Beitrag von Sebastian »

Hallo Freunde!

nachdem ich nun etwas Zeit gefunden habe, möchte ich euch gerne etwas über meine Eindrücke eines orthodoxen Gottesdienstes in Rumänien berichten.

Wie ihr vielleicht wisst, bin ich mit meiner gesamten Familie nach Rumänien Urlaub machen verreist. Ausser mir hatte nur meine Tante reges Interesse an einem Gottesdienst der orthodoxen Kirche teilzunehmen :roll: (den anderen nahm ich es aber auch nicht übel). Morgens um 6 als der Wecker klingelte war ich wie aus dem Koma geholt aufgestanden. Die Nacht über fand direkt vor unserem Hotel eine Open-Air-Techno-Party statt. Auch wenn ich moderne Musik gerne höre, kann man mich für Techno nicht wirklich begeistern. Die "Musik" war so laut, dass das ganze Hotel vibrierte und so kam es, dass wir kaum geschlafen hatten. In der Früh machten wir uns auf zur größten Kirche Mangalias (Grenzstadt zu Bulgarien). Es ist eine sehr alte Kirche mit einer wunderschönen Ikonostase. Zu unserem Erstaunen war die Kirche fast leer. Kurz vor Beginn der Liturgie kam der Erzpriester und begrüsste uns sehr freundlich, was uns ein Gefühl des "Willkommenseins" gab. Um Punkt acht setzten dann die von mir so geliebten liturgischen Gesänge ein und ganz langsam kamen mehr und mehr Gottesdienstbesucher. Dies hatte aber auch einen Nachteil. Viele kamen und liessen sich nur segnen und verschwanden wieder. Dadurch entstand oft ein ungewolltes Gedrängel hinten, so dass man oft gestört wurde. Dies hörte auf, als der Priester zum segnen mit dem Weihrauch durch die Kirche schritt. Kurz danach setzte es aber wieder ein: Rein-Raus-Rein-Raus :roll: . Es war nicht einfach zur Ruhe zu finden. Erschreckender war allerdings die Tatsache, dass mit der Heiligkeit eines Gotteshauses nicht konform umgegangen wurde. Viele Männer kamen in Shorts oder Badehosen mit entsprechenden Badelatschen, Frauen im Minirock und tiefen Ausschnitten, während ich im Hemd und langer Hose schwitze.
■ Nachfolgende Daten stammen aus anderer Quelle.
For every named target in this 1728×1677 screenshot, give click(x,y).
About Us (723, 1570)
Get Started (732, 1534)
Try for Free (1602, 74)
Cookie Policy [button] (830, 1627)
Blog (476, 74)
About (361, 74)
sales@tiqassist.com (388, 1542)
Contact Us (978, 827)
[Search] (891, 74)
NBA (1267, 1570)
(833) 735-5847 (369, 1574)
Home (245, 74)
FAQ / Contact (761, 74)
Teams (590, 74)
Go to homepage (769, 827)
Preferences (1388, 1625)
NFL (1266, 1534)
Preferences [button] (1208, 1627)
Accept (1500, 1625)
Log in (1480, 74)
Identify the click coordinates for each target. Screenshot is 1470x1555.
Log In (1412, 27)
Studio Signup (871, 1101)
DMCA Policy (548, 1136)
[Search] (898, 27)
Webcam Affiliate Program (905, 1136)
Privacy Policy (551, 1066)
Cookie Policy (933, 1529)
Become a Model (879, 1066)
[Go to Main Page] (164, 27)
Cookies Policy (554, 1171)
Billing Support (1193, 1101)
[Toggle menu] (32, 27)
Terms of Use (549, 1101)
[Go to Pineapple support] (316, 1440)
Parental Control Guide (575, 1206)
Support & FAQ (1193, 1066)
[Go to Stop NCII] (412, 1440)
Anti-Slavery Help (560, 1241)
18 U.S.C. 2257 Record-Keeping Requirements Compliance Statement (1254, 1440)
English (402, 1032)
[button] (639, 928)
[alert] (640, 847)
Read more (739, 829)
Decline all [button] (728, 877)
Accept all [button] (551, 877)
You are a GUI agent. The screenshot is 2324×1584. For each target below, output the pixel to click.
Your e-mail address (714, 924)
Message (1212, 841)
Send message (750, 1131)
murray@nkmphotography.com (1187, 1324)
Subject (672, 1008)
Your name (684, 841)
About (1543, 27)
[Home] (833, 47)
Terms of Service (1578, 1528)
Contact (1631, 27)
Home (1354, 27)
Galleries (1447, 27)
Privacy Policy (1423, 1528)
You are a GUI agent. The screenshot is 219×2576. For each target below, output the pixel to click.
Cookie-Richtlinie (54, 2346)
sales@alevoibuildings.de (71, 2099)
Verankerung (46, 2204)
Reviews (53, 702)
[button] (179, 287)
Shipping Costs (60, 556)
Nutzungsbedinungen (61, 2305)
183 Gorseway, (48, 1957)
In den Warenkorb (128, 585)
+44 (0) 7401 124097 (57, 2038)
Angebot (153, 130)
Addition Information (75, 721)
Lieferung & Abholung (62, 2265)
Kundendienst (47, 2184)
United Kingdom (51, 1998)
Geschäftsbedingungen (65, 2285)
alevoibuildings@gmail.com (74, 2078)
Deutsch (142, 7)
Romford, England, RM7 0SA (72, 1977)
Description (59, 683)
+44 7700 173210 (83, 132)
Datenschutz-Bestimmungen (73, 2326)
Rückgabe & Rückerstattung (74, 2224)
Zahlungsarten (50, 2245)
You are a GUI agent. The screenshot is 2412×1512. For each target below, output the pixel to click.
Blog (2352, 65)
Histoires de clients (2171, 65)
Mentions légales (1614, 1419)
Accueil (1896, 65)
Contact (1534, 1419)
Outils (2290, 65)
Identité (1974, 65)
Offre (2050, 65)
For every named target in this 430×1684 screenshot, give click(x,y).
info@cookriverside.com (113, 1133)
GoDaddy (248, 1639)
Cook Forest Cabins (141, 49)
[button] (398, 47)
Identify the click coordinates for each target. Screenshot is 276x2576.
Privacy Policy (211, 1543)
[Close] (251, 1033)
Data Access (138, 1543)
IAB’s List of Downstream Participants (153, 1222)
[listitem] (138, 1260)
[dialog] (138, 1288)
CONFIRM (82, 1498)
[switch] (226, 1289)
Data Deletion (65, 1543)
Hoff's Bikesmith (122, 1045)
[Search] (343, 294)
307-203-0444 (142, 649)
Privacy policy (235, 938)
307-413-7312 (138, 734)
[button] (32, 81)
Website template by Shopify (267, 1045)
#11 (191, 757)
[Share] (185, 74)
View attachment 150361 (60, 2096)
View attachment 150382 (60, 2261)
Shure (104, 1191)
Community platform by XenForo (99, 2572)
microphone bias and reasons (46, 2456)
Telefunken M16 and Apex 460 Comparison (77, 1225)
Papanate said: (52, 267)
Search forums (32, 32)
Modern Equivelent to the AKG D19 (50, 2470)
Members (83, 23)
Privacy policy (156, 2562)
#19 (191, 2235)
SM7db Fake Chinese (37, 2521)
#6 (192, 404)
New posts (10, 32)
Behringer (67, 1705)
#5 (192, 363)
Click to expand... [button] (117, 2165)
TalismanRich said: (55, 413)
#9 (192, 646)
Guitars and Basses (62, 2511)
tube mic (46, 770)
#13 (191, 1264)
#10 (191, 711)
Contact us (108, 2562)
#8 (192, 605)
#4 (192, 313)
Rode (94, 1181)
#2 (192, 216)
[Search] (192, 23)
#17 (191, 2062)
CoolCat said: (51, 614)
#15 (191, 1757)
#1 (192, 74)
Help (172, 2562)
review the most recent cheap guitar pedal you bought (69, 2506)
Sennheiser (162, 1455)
Dreimal hat uns der Priester beweihraüchert. Meiner Tante gefiel dies, obwohl sie den Geruch von Weihrauch eigentlich nicht so gut verträgt. Wir fanden endlich die Ruhe, die wir gesucht hatten und in einem kleinen Nebenraum, wo wir zusammen mit anderen Gläubigen Kerzen anzündeten sprachen wir Gebete. Schön war, wie viel Zeit die Priester sich den Kindern widmenten auch während des Gottesdienstes. Die Kinder an sich waren sehr ruhig. Im Gegensatz zu vielen Erwachsenen, die draussen vor der Kirche klönten oder telefonierten, benahmen sie sich vorbildlich. Für die ganz kleinen gab es draussen die Möglichkeit auf dem Rasen, der zum Kirchengarten gehörte, zu krabbeln. Ich fand dies sehr schön und kleinkindgerecht. Auch bei der Eucharistie wurden die Kinder sehr sorgsam und liebevoll behandelt.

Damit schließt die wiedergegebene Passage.